Am I too obviously gushing? ok, I’ll stop, for a bit…
Sprocket (David Soper)
For those who aren’t aware of him, David’s award-winning miniatures are as old as Golden Demon itself. David was a miniature painter during his formative years and was told by numerous friends that he was a good painter.
David Soper’s (Sprocket’s) Slayer Sword Wins
|1990||40K Vehicle||Nurgle Predator|
|2013||Diorama||Dark Eldar Diorama|
|2016||Age of Sigmar Single Miniature||Gutrot Spume|
|2016||Enemies of the Imperium Open Day |
|2017||Warhammer 40.000 Open Day |
He proved this point to himself in 1988 when entering the second-ever Golden Demon he bagged 2 golds! In 1989 he decided to push himself further and aim for the Slayer Sword.
In 1990 he won with his Nurgle predator.
David painted throughout the ’90s. However, as life, work and other commitments came flooding in David painted miniatures less & less. It was the mid-to later 2000’s when David properly came back to miniature painting. In only a few short years, entering more competitions, David bagged his second Slayer Sword win in 2013 with his jaw-dropping Dark Eldar Scourges diorama.
David’s Third Slayer Sword was in 2016, the year after I was getting back into miniature painting myself.
I had been searching online for some miniatures and happened across Sprocket’s Small World (David’s Blog), and was enthralled in watching him build up his Gutrot Spume miniature. When this won the Sword it was incredible, I felt like I was part of that journey and was so happy for him. I can’t imagine how he felt!
It was, at the time, the best miniature I had ever seen. Everything from the effects and colour palette to the custom details just screamed wow.
I was so in love with this model, when I found out it was in Warhammer World exhibition I drove there and paid the exhibition fee just to see this it in person. (even though I had just been to the exhibition the week before).
Yesterday, I held it in my hand…! Sorry, I’m gushing again.
David’s fourth Slayer Sword arrived later that same year at the Enemies of the Imperium Open Day.
This is my personal favourite of all his models. It truly shows you don’t need a super-detailed character model to achieve a great result. His Nurgle Plague Marine Blight Stalker took the Slayer Sword in 2017 at the Warhammer 40.000 Open Day.
Having seen David’s recent work on his blog, I’m pretty certain that his next Slayer Sword won’t be far off.
Ok, enough fanboy time, let’s talk about the Troggoth Course.
Stippling Troggoth Workshop
I’ve been going on a few miniature painting courses, this was my third this year. I’ve found that nothing accelerated my painting progress quicker than a live course. Thousands of hours of youtube videos doesn’t compare to a weekend in a room with someone who paints better than you, showing you directly how to perform techniques.

• _DATASET CONTENT_
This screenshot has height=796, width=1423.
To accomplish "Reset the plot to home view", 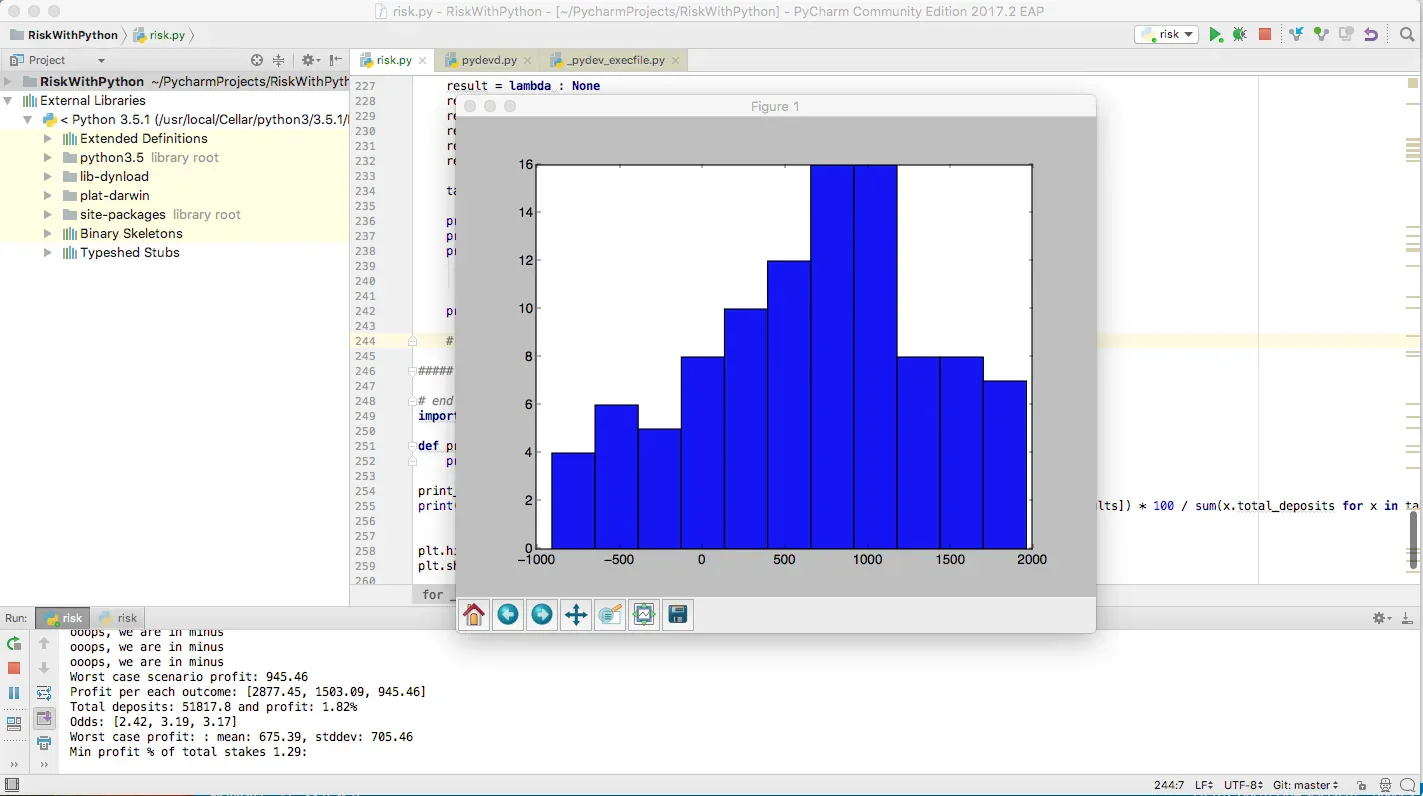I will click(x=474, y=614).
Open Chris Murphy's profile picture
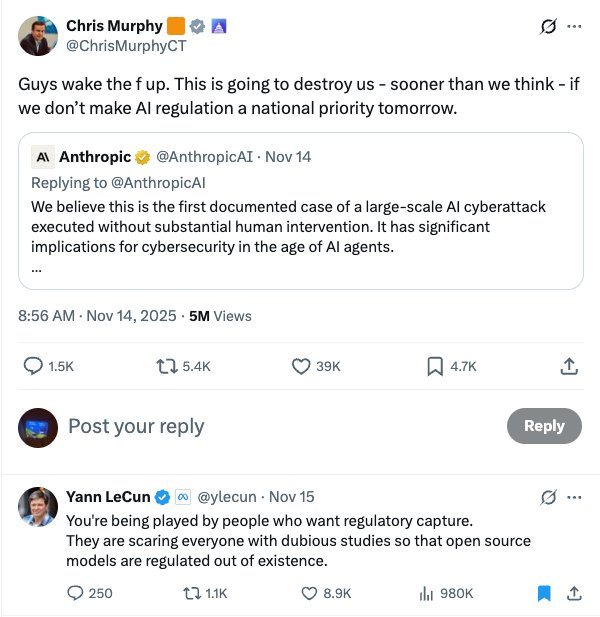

• _GOAL OF THE EXERCISE_
Reproduce word for word the part of the passage on David Soper's painting from "Yesterday, I held" to "the Troggoth Course.".

• _THE COMPLETED TASK_
Yesterday, I held it in my hand…! Sorry, I’m gushing again.
David’s fourth Slayer Sword arrived later that same year at the Enemies of the Imperium Open Day.
This is my personal favourite of all his models. It truly shows you don’t need a super-detailed character model to achieve a great result. His Nurgle Plague Marine Blight Stalker took the Slayer Sword in 2017 at the Warhammer 40.000 Open Day.
Having seen David’s recent work on his blog, I’m pretty certain that his next Slayer Sword won’t be far off.
Ok, enough fanboy time, let’s talk about the Troggoth Course.